[EXTRAIT À LIRE]

Notre seul horizon réaliste : des voies de migrations sûres et légales
David Méndez Yépez est économiste, musicien et membre du Groupe du Vendredi. Egalement paru dans L’Echo du 1e décembre 2017.
20 000. C’est le nombre de nuitées que la plateforme citoyenne de soutien aux réfugiés a rendu possible depuis le mois d’août 2017. 20 000 fois. C’est le nombre de fois que les portes de particuliers se sont ouvertes ; pour permettre aux migrant·e·s du parc Maximilien de ne pas dormir dehors et de les protéger des contrôles policiers.
Tous les jours, des milliers de citoyen·ne·s européen·ne·s témoignent leur solidarité envers les personnes migrantes. Que ce soit sur les routes et aux frontières, aux larges de la Méditerranée et dans la capitale européenne. Chaque fois que ces citoyen·ne·s viennent en aide aux exilé·e·s, ils tordent le cou au repli sur soi et à la fatalité. Ils et elles sont convaincu·e·s qu’une autre politique migratoire est possible. Sont-ils généreux mais peu réalistes ?
Par paresse ou ignorance, « On » oublie souvent de citer la fin de la célèbre phrase de Michel Rocard : « Nous ne pouvons accueillir toute la misère du monde, mais nous devons en prendre fidèlement notre part ». Et il y a de bonnes raisons de douter du fait que l’Europe y prenne sa juste part. 90 % des réfugié·e·s sont accueilli·e·s dans des pays en développement ; seulement 6% le sont en Europe. Cela représente à peine 0,2% de la population européenne. D’après les chiffres du Haut Commissariat pour les Réfugiés et de la Banque mondiale, les pays industrialisés membres de l’OCDE accueillent 9% des réfugié·e·s dans le monde, alors que leurs économies représentent 68% du PIB mondial. A l’inverse, le reste du monde accueille 91% des réfugié·e·s, pour une part de la richesse mondiale de 32%. (1)

[/EXTRAIT À LIRE]

## CONSIGNE A
Condensez en deux phrases au plus le paragraphe du texte sur les migrations qui commence par « 20 000. C’est le nombre », en conservant ses faits essentiels.
Les enregistrements n'ont aucun lien avec le texte.

[DONNÉES DISPONIBLES]

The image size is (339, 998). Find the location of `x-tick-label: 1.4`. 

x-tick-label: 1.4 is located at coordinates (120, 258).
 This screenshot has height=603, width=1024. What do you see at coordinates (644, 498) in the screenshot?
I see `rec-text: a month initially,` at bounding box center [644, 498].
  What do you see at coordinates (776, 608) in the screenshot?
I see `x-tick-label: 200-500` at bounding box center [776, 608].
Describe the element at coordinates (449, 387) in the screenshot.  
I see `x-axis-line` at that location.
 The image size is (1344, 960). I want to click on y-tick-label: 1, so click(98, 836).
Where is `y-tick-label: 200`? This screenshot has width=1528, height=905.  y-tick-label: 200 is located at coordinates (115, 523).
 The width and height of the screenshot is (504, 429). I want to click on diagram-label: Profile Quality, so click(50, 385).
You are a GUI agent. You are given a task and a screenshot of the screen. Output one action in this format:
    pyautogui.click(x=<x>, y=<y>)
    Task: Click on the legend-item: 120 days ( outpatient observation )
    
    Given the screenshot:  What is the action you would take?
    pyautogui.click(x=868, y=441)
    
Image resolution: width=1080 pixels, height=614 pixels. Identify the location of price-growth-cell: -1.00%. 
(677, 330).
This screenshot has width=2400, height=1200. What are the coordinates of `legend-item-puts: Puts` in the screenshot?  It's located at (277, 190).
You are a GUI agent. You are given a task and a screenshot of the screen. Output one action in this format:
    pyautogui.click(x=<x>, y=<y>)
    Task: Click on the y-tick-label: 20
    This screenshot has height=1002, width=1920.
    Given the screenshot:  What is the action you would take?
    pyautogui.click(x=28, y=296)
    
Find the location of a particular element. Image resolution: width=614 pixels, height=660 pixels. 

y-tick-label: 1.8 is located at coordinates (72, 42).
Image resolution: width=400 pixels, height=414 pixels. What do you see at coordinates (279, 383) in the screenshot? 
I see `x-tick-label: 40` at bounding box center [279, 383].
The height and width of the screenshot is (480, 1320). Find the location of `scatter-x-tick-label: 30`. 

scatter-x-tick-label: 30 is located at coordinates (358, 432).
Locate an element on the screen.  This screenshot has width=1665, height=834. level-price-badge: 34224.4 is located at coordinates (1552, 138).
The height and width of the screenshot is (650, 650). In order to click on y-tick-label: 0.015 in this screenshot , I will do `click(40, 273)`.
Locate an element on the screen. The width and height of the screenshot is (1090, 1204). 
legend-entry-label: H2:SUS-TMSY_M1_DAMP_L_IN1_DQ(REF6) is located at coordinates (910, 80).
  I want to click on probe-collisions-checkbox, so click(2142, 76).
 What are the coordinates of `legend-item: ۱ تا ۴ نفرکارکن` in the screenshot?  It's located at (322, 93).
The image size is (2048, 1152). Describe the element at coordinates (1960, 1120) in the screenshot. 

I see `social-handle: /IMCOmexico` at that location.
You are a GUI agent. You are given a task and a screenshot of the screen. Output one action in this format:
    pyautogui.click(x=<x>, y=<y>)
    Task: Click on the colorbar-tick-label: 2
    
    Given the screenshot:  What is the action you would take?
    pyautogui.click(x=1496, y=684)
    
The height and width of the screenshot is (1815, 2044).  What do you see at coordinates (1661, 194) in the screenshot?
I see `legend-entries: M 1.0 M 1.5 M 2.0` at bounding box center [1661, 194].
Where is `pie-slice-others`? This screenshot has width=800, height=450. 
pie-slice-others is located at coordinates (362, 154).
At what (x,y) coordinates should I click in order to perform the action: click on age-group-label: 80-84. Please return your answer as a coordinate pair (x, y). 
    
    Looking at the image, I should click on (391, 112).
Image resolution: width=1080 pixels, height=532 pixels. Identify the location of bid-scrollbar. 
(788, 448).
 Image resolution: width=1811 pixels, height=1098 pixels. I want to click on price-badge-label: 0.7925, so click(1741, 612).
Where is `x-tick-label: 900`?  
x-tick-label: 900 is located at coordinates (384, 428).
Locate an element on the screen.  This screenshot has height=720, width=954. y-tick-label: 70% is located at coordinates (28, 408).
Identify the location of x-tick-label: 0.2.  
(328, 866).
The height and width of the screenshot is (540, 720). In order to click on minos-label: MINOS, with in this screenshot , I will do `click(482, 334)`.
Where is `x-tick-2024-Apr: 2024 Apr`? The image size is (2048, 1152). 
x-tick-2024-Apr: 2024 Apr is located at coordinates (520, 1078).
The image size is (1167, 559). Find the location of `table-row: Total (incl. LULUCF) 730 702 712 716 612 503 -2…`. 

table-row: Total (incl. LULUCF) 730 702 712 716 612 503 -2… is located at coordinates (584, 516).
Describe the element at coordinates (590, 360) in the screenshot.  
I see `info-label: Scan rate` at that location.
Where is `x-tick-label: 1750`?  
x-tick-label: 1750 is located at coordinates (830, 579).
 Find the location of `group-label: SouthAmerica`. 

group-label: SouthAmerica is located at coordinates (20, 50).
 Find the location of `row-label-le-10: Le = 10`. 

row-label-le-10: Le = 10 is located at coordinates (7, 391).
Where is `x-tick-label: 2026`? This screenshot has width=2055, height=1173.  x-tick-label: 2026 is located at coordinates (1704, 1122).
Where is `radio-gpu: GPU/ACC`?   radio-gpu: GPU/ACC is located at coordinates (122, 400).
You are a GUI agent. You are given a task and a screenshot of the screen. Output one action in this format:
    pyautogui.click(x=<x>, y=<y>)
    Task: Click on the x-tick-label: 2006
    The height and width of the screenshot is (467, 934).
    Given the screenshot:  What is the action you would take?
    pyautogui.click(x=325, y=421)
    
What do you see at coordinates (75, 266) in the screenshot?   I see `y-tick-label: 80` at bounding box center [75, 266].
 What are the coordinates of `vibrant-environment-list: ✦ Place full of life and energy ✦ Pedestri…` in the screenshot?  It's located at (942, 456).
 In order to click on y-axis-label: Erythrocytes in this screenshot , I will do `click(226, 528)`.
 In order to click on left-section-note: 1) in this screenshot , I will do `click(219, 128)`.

[/DONNÉES DISPONIBLES]

## CONSIGNE B
Recopiez, dans les enregistrements, les lignes en commençant par celle qui contient « This screenshot has width=2400, height=1200. » et en terminant par celle qui contient « y-tick-label: 1.8 is », ces deux lignes comprises.

## ZONE DE RÉPONSE A
Depuis août 2017, la plateforme citoyenne de soutien aux réfugiés a rendu possibles 20 000 nuitées, les portes de particuliers s'étant ouvertes autant de fois. Ces accueils ont permis aux migrant·e·s du parc Maximilien de ne pas dormir dehors et de les protéger des contrôles policiers.

## ZONE DE RÉPONSE B
This screenshot has width=2400, height=1200. What are the coordinates of `legend-item-puts: Puts` in the screenshot?  It's located at (277, 190).
You are a GUI agent. You are given a task and a screenshot of the screen. Output one action in this format:
    pyautogui.click(x=<x>, y=<y>)
    Task: Click on the y-tick-label: 20
    This screenshot has height=1002, width=1920.
    Given the screenshot:  What is the action you would take?
    pyautogui.click(x=28, y=296)
    
Find the location of a particular element. Image resolution: width=614 pixels, height=660 pixels. 

y-tick-label: 1.8 is located at coordinates (72, 42).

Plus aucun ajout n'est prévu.